Retype the material below line for line, without changing a single character.

*** EXERCISE MATERIALS

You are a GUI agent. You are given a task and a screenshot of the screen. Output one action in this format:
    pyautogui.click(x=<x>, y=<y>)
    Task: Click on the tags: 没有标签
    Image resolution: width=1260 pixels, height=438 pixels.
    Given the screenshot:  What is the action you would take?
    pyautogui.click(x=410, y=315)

******

_ANSWER BOX_.
You are a GUI agent. You are given a task and a screenshot of the screen. Output one action in this format:
    pyautogui.click(x=<x>, y=<y>)
    Task: Click on the tags: 没有标签
    Image resolution: width=1260 pixels, height=438 pixels.
    Given the screenshot:  What is the action you would take?
    pyautogui.click(x=410, y=315)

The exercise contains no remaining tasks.